The funnel is meant to show the decreasing cognitive span of a physician during the process of making a diagnosis regarding a patient. At first, represented by point A in the figure, any diagnosis is possible. The physician, with his or her general knowledge of medicine and of the world in general and the ability to interact with other humans by talking with them (taking a history), examining them and observing their behavior must narrow down the huge number of possibilities to a reasonably small number called the differential diagnosis. Selecting from the smaller number of choices in the differential diagnosis is represented by point B in the figure. The process at point B to get to the correct diagnosis often requires the use of laboratory tests and other diagnostic procedures and very specific detailed knowledge of the narrow disease spectrum. Blois’ contention was that physicians are far superior to computers at point A whereas computers, if programmed properly with the right rules, are superior to physicians at point B.

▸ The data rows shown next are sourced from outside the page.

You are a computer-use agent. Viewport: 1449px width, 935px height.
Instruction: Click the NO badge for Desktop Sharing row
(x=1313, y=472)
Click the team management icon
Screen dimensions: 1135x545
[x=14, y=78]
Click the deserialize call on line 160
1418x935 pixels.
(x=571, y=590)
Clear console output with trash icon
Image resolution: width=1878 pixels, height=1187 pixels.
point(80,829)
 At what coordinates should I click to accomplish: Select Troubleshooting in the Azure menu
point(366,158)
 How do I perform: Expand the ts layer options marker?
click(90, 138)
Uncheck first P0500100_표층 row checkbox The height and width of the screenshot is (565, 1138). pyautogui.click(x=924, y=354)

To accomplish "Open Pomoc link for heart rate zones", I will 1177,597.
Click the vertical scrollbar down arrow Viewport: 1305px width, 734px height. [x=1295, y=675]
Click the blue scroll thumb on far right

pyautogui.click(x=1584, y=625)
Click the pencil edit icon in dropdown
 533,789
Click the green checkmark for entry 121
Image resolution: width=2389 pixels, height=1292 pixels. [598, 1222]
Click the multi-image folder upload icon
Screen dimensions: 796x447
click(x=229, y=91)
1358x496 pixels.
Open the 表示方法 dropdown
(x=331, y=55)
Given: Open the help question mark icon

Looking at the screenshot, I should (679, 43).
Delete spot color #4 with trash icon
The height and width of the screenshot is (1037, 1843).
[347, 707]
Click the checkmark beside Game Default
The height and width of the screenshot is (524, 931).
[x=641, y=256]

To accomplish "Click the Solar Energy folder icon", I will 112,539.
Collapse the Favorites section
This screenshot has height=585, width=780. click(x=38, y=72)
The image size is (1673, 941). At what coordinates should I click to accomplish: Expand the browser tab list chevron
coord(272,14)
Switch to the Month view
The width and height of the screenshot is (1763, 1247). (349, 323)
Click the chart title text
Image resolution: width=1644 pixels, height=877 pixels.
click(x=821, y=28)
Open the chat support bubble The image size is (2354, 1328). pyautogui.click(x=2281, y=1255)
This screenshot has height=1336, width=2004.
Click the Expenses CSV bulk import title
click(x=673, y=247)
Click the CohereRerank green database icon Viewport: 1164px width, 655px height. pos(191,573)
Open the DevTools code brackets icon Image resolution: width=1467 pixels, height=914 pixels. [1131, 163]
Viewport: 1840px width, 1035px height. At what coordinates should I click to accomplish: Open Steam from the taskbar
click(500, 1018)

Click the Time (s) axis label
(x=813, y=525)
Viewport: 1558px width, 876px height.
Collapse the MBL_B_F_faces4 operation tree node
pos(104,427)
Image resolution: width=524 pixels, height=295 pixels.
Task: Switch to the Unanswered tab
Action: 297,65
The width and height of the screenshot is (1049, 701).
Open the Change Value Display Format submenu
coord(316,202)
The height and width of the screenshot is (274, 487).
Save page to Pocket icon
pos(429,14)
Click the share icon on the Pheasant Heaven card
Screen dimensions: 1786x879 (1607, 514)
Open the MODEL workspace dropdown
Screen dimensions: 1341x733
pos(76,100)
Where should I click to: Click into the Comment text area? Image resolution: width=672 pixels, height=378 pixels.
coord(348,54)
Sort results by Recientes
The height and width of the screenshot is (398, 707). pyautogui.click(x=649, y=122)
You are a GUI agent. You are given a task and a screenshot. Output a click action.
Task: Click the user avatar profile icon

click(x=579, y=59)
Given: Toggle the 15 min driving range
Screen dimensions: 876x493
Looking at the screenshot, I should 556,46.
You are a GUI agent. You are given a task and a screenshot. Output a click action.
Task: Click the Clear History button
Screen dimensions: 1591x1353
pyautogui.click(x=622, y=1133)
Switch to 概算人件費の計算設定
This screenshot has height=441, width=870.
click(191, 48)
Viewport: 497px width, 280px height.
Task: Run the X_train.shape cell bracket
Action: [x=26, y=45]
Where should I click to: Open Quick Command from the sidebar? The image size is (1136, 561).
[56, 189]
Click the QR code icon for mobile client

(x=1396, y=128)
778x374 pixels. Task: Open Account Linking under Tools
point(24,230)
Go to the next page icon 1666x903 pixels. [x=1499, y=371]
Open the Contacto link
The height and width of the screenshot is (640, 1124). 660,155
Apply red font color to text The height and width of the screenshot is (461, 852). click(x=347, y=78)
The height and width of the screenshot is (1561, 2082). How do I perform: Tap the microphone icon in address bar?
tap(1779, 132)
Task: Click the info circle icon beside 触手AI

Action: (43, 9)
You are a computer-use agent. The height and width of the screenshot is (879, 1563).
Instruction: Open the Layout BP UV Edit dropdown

The funnel could represent any domain of knowledge, not just medicine. Somehow, the human brain is born with the capability to get to point A just by living in the world. It is common sense. I propose a new test to replace the Turing Test—lets call it the Blois Test. As artificial intelligence (AI) becomes closer to human intelligence, Point B in the figure will move to the left and become closer to Point A. For example, Google’s AlphaGo software in its DeepMind computer is at point B with regard to playing the game of Go, but it totally lacks common sense. It is far from Point A. I would postulate that IBM’s Watson computer, as demonstrated in its victory in the game of Jeopardy is closer to Point A, but still far from it. When AI finally reaches what is called artificial general intelligence, i.e., equal to human intelligence, Point B will be superimposed on Point A. It will then pass the Blois Test.
OK, dear readers, fire away with your critique of this suggestion.